7. The Importance of FLEXIBILITY.
- Be willing to admit your mistakes. Remember: truth alone wins out in the end.
- Keep your ideas of perfection fluid. Remember that perfection in human behavior is not a thing but a direction.
- Adapt your actions to reality.
- Deal afresh with each situation as it arises. See it as a thing in itself.
- Don’t make too many rules lest they destroy the spirit of your enterprise.
- Be open to other points of view. They might prove better than your own.
- Learn to be centered in your inner self and at rest.
8. The need for ACTION, not TALK.
- Leadership means action – not merely good ideas for action.
- Don’t waste so much energy in planning that you have none left over for acting on your plans.
- Action generates creativity.
- Almost any action is preferable to prolonged inactivity born of indecision.
9. Giving SUPPORT.
- Try always to strengthen your subordinates in their work, in their creativity and in their qualities of leadership.
- Encourage them in their projects.
- Allow them to learn by their mistakes.
- Be willing to compromise. Don’t ask more of people than they are to deliver or, if you do so, stretch their horizons gradually. Invite their support, don’t commandeer it.

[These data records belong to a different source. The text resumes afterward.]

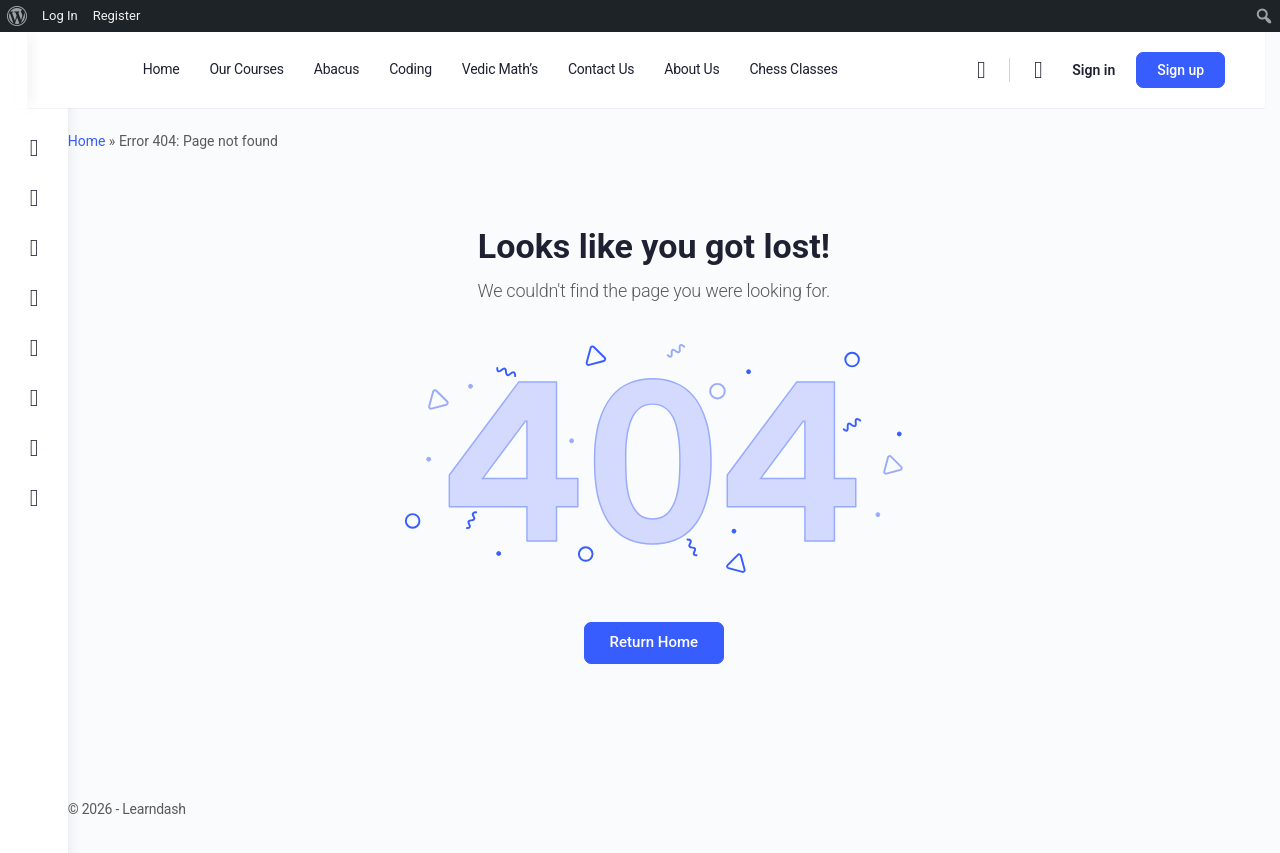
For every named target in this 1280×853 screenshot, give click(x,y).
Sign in (1108, 70)
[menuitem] (17, 16)
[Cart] (1054, 70)
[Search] (996, 70)
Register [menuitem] (117, 15)
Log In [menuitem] (60, 15)
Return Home (674, 642)
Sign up (1195, 70)
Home (127, 141)
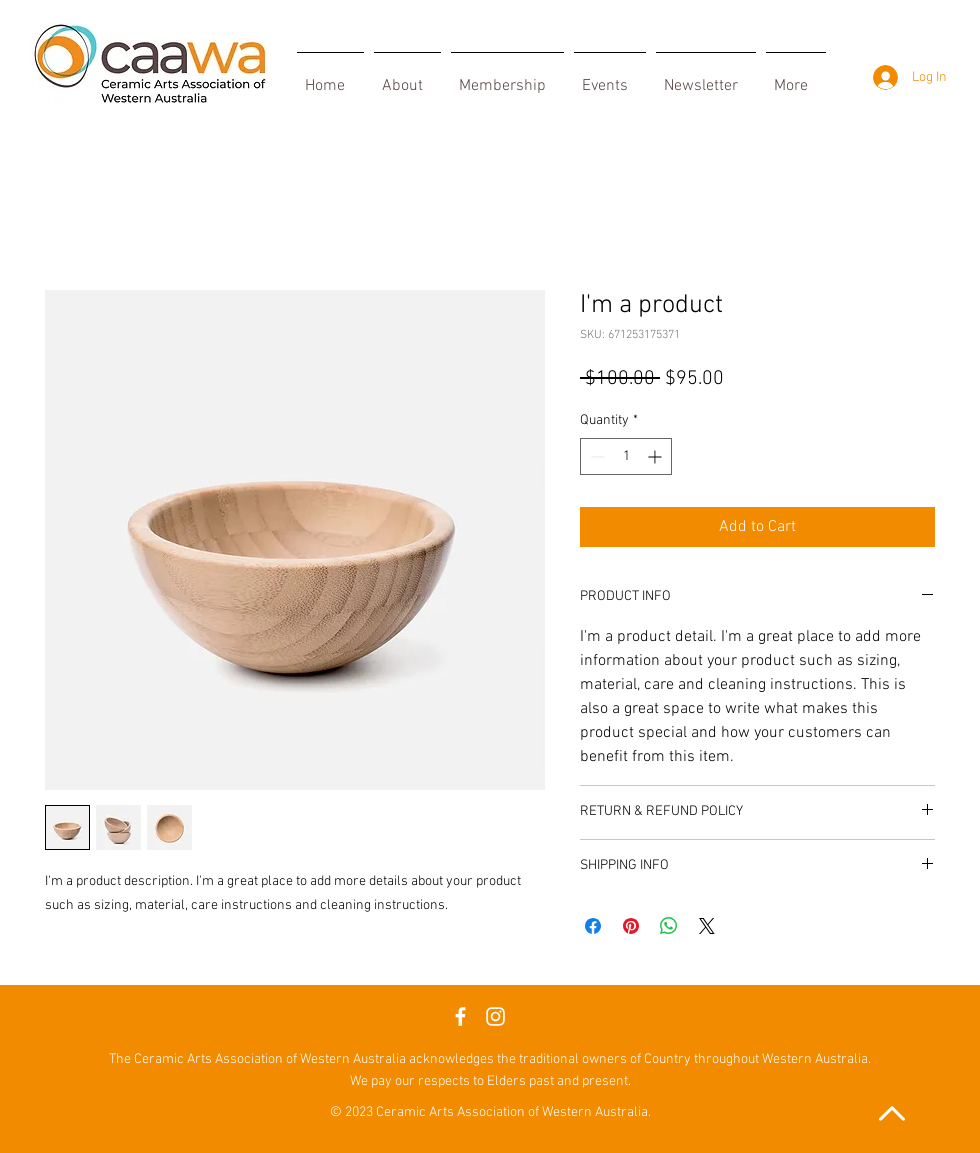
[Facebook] (460, 1016)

- Accept only as much authority as they are willing to give you.
- Never assign any job that you wouldn’t be willing to do yourself.
10. Work with people’s STRENGTHS.
- Work to strengthen a subordinate’s best qualities rather than harping on his worst. You will accomplish more by encouraging others than by belittling them.
- Work more with your organization’s strengths than with its weaknesses. Channel more energy to those people in it who are in tune with what you are doing than to those whose tendency is to resist you.
- Don’t invest a disproportionate amount of energy in addressing negative situations. Strengthen the positive side rather than any negative energies that exist.
- Don’t allow subordinates to offer merely negative criticisms. They should offer solutions when they point out problems.
- Encourage the doers under you, not the mere talkers. Never court popularity for yourself. Be concerned with issues and with principles.
- Never speak from your own emotions or private prejudices but always from a sense of justice, fairness and truth.
11. What is TRUE SUCCESS?
- A true leader is neither attached to success nor afraid of failure.
- Success is not so much the completion of a specific project, as the energy that goes into completing it. Projects can fail but never the energy itself. A good leader works as much as possible through others, not directly himself.
- He is willing to compromise in little matters in order to win on the larger issues. The outcome of any project always reveals, however subtly, the kind of energy that went into its development.
- A leader who leads, truly, and never drives others, will create in his subordinates the most constructive possible attitudes and will ensure the best possible long range results for his and their labors. The true success of an undertaking depends more than anything else on the spirit of the people involved in it. The spirit of those people is a reflection, always, ofthe spirit of its LEADER.